F. Copie du xviie siècle par André Du Chesne, Bibliothèque nationale, Mélanges Colbert, vol. 46, fol. 121, d'après la Pancarta alia.

a. Ph. Labbe, L'abrégé royal de l'alliance chronologique de l'histoire sacrée et profane, t. II, p. 500, n° XVI (édition partielle), d'après la Pancarta nigra.

b. Champollion-Figeac, Documents historiques inédits, t. I, p. 478, d'après E (anno 909).

c. E. Mabille, Chroniques des comtes d'Anjou... avec une introduction, p. XCVIII, pièces justificatives, n° V, d'après C.

d. Ch. Duvivier, Recherches sur le Hainaut ancien, p. 328, n° XX, d'après b (1er juin 909).

Indiqué : Bréquigny, Table chronologique, t. I, p. 369 (1er juin 908).

Indiqué : E. Mabille, La pancarte noire, n° CXX, p. 131 et n° 120, p. 184.

Indiqué : P. Bonenfant, Le « pagus » de Brabant, dans Bulletin de la Société belge d'études géographiques, t. V, fasc. 1, 1935, p. 50, n° 17.

Indiqué : G. Despy, Le domaine de Watermael au début du Xe siècle, dans Cahiers Bruxellois, t. IV, fasc. 1-2, 1959, p. 1-8.

Indiqué : F. Deisser-Nagels, Valenciennes, ville carolingienne, dans Le Moyen-Age, t. 68, 1962 (p. 51-90), p. 83-84, 87-88 et n. 119.

Indiqué : A. d'Haenens, Les invasions normandes en Belgique au IXe siècle, p. 203-204.

Les deux actes, publiés ici côte à côte, présentent un texte identique en de nombreux endroits ; pourtant, on peut noter de très grandes différences. Le texte B, postérieur à A, supprime le préambule et la formule de corroboration ; or, le préambule de A, conforme aux usages de Saint-Martin, se retrouve dans plusieurs autres actes de l'abbé Robert. B abrège aussi la liste des souscriptions. En revanche, il glose le texte initial : les noms latins sont accompagnés de leurs correspondants en langue vulgaire ; certains mots sont expliqués, par exemple pagus. B complète les descriptions et ajoute des éléments (brasserie à Poix, noms des serfs).

B donne encore la raison pour laquelle le fils de l'abbé intervient pour disposer des biens appartenant à la mense capitulaire : Hugues (le futur Hugues le Grand) a reçu tous les honores de son père, avec l'accord de Charles le Simple, son seigneur. B précise que les biens en question étaient la propriété des chanoines de Saint-Martin, bien qu'ils soient tenus en dominium par l'abbé (licet in nostrum dominium teneantur).
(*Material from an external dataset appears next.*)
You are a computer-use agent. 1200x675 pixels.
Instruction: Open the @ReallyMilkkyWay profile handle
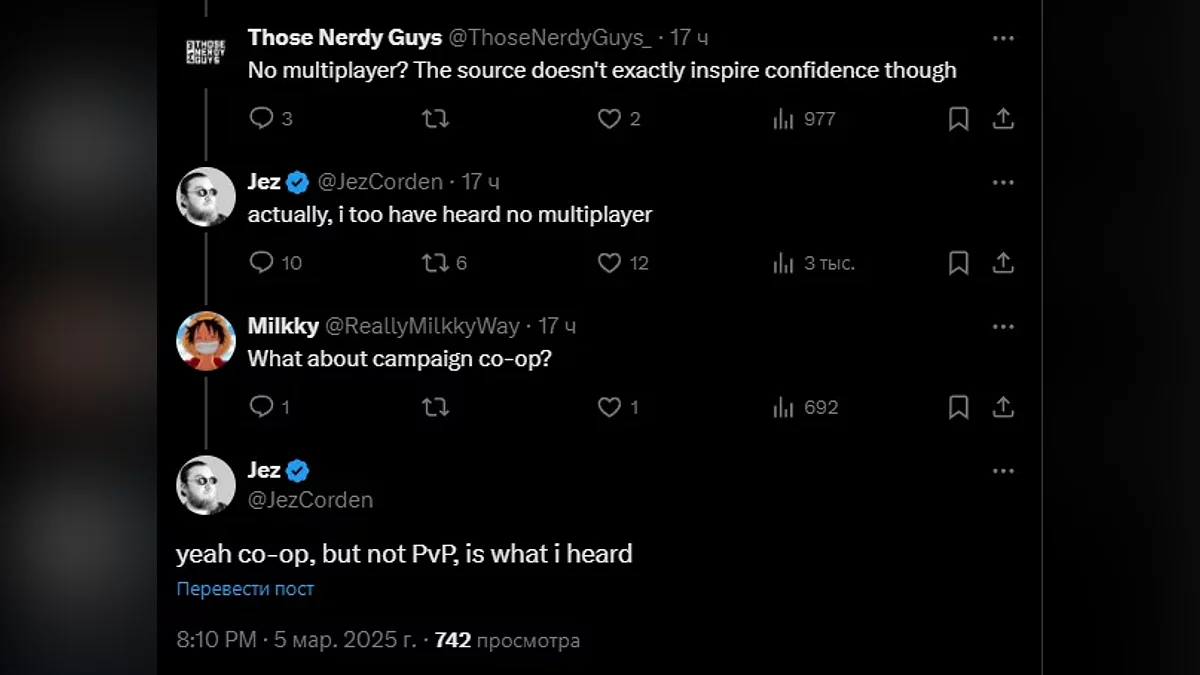click(x=423, y=326)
Il en résulte que B doit être tenu pour un faux, ayant sans doute pour source un breve descriptionis, établi peu de temps après la constitution de la précaire ; il aurait été forgé pour lutter contre les interventions d'Hugues le Grand (mort en 957) et daterait du milieu du xe siècle.

A et B sont datés du 30 mai de la dix-septième année du règne de Charles le Simple ; comme l'a remarqué Fr. Deisser-Nagels, cela correspond au 30 mai 914 et non 909, car Saint-Martin de Tours appartenant au roi Eudes, il est normal que, pour cette abbaye, le règne de Charles le Simple ait commencé seulement le 2 janvier 898, date de la mort d'Eudes, et non le 28 janvier 893, jour du sacre de Charles.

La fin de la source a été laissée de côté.